According to The Times of India, two churches were attacked in neighboring Kerala state on Sunday (Sept. 21) near the international airport in Nedumbassery, close to Kochi city.

Some churches were attacked in Kerala last week also.

 

Ban on Extremism – or on Conversion

In the wake of the ongoing wave of anti-Christian attacks in various parts of India, the NCM is mulling recommending a ban on the Bajrang Dal.

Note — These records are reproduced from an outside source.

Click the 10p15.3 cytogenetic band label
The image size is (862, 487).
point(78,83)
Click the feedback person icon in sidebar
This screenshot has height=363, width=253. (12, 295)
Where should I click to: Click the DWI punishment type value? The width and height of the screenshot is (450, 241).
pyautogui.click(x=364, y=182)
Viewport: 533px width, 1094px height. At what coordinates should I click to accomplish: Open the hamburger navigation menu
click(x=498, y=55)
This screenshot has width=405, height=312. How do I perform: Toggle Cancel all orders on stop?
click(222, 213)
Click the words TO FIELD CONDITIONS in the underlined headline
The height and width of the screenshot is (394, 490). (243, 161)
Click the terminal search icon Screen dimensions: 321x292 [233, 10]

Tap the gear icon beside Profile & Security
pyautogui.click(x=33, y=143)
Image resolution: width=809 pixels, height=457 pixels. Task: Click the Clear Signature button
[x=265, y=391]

The Hindustan Times said the NCM was working towards a unanimous decision seeking tough measures against the Bajrang Dal, as its involvement in “frequent attacks on the minorities and their places of worship across the country has been established beyond doubt.”

The former prime minister of India and chief of the Karnataka-based Janata Dal (Secular) party, H.D. Deve Gowda, also demanded a ban on the Bajrang Dal during a sit-in protest in Delhi yesterday. Several other political parties have also urged the federal government to ban the Bajrang Dal.

But a senior BJP leader, Venkaiah Naidu, termed conversion as the root cause of violence and social disturbances, saying a strong federal law to prevent religious conversion across the country would be brought if BJP regained power in the general elections expected to be held early next year, reported PTI on Sunday (Sept. 21).

The BJP leader also asked the Orissa state government to strictly implement the existing anti-conversion law in the state.

The VHP’s central governing body is likely to deliberate on ways to further intensify its campaign against religious conversions in Orissa’s Kandhamal district at its two-day “brain- storming session” in Delhi beginning tomorrow, The Statesman daily reported.

The Federation of Indian American Christian Organizations of North America (FIACONA) will hold a rally tomorrow at Lafayette Square in front of the White House in Washington, D.C. – the day Prime Minister Singh will meet with U.S. President George W. Bush – demanding an end to violence against Christians in India.

The U.S. Commission on International Religious Freedom has sent a letter to President Bush urging him to raise pressing concerns about religious freedom in India during his meeting with Prime Minister Singh.